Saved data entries
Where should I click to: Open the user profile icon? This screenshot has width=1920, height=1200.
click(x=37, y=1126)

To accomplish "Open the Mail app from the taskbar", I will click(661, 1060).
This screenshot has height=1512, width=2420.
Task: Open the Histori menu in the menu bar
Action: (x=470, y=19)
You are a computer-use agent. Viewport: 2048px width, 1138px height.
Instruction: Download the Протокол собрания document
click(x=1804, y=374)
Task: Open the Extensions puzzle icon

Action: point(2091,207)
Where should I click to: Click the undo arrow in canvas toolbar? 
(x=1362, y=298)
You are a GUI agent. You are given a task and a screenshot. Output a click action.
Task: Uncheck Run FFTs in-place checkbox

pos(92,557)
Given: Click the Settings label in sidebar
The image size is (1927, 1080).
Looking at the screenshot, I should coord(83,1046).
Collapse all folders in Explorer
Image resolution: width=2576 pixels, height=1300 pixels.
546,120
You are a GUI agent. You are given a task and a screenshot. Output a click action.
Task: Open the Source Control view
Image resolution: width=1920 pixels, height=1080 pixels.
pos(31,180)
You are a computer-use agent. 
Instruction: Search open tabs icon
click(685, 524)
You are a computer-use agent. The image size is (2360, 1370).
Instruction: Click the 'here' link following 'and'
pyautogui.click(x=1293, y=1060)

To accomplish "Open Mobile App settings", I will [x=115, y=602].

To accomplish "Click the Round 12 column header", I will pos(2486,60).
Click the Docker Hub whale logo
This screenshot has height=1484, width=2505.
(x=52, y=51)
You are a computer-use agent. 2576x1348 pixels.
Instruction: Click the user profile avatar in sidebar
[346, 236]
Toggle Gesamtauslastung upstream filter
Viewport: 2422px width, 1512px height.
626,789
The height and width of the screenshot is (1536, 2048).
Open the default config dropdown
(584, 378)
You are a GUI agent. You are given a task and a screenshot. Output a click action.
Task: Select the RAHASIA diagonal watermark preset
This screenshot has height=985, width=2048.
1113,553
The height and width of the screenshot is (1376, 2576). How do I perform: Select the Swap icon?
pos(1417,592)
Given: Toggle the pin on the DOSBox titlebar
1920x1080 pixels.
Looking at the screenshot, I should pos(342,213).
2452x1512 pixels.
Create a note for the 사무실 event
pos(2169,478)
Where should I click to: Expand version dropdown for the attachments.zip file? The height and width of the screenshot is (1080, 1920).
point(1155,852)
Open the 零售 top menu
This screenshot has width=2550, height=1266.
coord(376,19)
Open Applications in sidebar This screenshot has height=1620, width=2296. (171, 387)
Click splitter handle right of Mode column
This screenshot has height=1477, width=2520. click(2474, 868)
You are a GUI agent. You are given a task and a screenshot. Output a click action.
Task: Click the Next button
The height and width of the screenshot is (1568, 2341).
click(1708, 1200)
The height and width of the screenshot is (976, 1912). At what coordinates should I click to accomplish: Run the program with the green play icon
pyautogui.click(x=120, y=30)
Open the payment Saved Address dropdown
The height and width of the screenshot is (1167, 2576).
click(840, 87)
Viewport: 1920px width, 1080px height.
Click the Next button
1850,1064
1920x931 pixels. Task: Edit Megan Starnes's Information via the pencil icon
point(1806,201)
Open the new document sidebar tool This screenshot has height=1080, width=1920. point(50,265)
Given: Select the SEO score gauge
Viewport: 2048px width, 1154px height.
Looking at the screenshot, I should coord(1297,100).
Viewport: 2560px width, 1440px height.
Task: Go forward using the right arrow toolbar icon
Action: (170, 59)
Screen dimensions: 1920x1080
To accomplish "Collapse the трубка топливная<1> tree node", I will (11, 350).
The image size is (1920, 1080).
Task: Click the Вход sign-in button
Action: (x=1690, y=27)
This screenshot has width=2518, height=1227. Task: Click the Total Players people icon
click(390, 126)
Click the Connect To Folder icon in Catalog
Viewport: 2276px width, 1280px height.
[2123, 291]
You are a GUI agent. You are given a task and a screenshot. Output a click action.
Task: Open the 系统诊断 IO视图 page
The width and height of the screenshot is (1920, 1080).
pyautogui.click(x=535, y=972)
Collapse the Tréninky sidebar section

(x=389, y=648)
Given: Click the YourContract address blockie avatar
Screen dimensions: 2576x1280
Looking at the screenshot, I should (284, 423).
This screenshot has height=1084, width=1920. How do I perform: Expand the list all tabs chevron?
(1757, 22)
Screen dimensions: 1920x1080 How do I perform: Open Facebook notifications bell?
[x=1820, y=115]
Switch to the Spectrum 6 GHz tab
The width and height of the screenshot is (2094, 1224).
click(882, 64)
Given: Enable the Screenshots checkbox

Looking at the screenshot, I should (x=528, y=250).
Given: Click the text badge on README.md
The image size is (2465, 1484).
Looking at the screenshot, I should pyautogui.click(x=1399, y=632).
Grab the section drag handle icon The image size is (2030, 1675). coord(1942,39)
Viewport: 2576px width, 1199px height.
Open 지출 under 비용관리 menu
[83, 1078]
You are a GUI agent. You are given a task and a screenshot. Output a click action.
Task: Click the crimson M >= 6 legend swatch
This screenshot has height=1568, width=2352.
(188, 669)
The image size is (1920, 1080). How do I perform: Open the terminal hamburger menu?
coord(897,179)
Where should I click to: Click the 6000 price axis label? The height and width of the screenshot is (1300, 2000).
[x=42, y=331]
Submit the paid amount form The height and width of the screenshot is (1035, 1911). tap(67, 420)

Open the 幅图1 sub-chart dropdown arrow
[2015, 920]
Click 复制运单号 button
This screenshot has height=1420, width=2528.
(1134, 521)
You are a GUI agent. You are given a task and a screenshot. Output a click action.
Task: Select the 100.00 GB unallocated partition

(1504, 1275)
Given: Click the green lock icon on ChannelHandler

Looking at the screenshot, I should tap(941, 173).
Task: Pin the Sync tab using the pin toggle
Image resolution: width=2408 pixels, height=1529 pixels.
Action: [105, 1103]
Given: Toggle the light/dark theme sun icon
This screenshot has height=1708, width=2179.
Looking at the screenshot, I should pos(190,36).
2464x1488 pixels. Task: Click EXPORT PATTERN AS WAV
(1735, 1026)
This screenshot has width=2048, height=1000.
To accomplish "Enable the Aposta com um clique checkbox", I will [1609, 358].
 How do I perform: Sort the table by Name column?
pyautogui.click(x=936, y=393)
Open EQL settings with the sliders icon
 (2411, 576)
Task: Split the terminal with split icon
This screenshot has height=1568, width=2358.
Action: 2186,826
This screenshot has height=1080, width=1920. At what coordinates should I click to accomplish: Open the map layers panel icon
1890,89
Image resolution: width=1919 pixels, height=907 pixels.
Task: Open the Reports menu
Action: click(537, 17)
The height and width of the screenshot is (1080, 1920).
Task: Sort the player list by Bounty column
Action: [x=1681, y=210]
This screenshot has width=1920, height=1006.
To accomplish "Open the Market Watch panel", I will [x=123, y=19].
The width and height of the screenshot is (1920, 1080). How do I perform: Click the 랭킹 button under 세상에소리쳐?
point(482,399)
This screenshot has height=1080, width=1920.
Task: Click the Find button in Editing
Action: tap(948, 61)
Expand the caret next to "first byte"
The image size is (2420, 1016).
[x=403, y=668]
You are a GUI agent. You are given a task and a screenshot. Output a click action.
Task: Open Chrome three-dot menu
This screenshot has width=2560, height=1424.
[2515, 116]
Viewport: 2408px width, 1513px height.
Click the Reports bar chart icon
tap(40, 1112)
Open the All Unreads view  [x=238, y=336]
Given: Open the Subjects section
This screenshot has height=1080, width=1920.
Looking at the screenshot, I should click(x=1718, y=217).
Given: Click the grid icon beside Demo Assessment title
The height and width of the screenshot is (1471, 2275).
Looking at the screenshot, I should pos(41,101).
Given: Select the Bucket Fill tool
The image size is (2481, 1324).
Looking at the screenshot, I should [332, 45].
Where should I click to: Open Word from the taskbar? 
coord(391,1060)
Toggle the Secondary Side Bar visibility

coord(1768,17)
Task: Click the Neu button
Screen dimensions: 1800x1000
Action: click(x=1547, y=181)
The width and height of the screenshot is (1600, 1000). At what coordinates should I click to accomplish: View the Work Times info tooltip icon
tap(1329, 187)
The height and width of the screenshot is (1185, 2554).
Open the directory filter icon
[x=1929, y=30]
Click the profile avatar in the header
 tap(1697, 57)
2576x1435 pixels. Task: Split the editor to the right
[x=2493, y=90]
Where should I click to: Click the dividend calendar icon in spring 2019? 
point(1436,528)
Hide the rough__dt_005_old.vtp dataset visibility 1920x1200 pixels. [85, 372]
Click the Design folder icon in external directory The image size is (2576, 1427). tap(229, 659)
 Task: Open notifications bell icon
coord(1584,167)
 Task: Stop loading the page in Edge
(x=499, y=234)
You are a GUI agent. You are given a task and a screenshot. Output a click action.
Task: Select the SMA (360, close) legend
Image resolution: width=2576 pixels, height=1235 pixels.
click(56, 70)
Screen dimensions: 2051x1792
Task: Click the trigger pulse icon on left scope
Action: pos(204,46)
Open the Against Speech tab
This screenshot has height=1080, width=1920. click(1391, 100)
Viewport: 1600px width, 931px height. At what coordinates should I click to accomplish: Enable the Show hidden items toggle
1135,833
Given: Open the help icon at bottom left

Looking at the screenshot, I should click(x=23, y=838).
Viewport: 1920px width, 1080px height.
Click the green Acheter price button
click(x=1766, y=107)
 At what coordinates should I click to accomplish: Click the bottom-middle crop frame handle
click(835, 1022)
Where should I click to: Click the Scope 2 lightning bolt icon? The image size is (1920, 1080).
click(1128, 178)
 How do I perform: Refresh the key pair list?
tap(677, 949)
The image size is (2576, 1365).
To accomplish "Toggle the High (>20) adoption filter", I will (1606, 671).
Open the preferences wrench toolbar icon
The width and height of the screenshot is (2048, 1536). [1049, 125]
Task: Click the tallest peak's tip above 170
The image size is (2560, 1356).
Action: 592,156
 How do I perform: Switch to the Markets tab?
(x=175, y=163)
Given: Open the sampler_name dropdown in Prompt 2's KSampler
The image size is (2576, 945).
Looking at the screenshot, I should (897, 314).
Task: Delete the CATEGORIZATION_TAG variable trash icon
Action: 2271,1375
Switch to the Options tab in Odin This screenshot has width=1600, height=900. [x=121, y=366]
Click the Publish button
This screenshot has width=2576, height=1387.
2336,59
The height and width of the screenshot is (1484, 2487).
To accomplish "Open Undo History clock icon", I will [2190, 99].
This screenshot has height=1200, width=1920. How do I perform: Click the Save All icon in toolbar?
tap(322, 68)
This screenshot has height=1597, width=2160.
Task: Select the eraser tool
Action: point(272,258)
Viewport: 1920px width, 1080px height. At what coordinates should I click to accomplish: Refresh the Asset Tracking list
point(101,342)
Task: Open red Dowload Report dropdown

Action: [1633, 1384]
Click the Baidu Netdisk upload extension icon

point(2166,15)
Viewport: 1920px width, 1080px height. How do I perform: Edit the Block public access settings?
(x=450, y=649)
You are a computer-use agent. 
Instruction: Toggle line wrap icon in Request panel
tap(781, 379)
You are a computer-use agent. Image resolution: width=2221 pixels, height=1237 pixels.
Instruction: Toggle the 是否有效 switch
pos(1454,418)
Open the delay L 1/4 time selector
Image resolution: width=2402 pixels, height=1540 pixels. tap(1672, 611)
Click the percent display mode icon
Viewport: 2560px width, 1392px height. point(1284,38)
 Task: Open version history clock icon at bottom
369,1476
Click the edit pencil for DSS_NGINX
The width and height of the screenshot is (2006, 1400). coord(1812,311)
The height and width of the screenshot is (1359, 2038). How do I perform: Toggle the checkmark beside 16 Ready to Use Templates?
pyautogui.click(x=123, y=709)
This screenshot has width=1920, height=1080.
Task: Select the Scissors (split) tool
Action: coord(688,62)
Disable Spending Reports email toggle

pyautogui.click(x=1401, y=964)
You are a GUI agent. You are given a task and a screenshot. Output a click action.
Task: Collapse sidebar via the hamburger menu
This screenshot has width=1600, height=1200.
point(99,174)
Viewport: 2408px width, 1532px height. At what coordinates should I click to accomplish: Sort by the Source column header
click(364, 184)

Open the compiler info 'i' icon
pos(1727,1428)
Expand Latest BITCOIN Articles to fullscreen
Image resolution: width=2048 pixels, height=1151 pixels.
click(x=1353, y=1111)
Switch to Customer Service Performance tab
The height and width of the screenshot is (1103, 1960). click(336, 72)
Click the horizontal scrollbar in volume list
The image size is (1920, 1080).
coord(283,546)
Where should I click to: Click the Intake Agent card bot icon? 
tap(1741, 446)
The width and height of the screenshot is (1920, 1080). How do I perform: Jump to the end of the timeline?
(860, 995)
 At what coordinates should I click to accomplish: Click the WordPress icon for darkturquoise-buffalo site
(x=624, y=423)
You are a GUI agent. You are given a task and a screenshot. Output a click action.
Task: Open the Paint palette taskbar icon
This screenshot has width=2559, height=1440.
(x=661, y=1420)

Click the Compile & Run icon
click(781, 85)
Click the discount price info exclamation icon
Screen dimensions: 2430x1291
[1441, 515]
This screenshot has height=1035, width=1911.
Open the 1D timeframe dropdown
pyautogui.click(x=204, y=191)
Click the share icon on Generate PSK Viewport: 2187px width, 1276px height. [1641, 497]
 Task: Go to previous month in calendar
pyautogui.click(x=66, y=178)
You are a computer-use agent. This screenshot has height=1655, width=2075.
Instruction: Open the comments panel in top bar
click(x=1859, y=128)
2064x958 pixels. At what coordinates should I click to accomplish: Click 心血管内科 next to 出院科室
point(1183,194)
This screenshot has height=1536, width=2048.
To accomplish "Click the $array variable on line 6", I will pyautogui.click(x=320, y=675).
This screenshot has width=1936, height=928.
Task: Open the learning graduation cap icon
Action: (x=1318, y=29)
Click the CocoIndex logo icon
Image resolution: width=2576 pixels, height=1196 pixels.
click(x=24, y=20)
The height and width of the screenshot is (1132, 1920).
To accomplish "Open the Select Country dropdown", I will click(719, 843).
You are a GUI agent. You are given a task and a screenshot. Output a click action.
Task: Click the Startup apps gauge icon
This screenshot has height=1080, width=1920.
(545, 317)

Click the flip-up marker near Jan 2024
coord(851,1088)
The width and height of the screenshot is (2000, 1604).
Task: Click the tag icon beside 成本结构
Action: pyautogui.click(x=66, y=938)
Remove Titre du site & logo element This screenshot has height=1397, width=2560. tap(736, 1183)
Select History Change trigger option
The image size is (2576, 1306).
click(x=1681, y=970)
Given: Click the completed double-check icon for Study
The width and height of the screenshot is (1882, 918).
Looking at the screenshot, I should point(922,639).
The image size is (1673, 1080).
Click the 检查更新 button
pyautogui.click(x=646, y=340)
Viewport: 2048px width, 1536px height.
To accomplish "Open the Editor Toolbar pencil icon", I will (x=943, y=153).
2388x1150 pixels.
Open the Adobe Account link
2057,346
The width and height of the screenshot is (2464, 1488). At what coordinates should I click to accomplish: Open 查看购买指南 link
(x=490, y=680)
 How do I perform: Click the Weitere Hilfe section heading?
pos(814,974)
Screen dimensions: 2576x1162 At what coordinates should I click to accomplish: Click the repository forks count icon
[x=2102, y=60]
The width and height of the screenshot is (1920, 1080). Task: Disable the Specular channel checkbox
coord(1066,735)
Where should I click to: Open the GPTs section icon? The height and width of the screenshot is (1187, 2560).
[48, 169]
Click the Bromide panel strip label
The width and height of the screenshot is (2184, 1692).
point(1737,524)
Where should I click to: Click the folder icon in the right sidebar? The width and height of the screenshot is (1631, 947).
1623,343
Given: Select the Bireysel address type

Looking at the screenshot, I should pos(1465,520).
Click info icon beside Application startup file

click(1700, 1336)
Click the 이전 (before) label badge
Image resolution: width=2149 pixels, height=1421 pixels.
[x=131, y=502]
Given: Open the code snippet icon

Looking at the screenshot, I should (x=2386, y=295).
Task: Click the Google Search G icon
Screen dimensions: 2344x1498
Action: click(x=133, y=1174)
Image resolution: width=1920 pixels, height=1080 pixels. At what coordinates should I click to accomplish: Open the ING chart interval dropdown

**Problem description:** Return every line of the preceding records in which the word "gauge" appears.

**Result:**
Given: Select the SEO score gauge
Task: Click the Startup apps gauge icon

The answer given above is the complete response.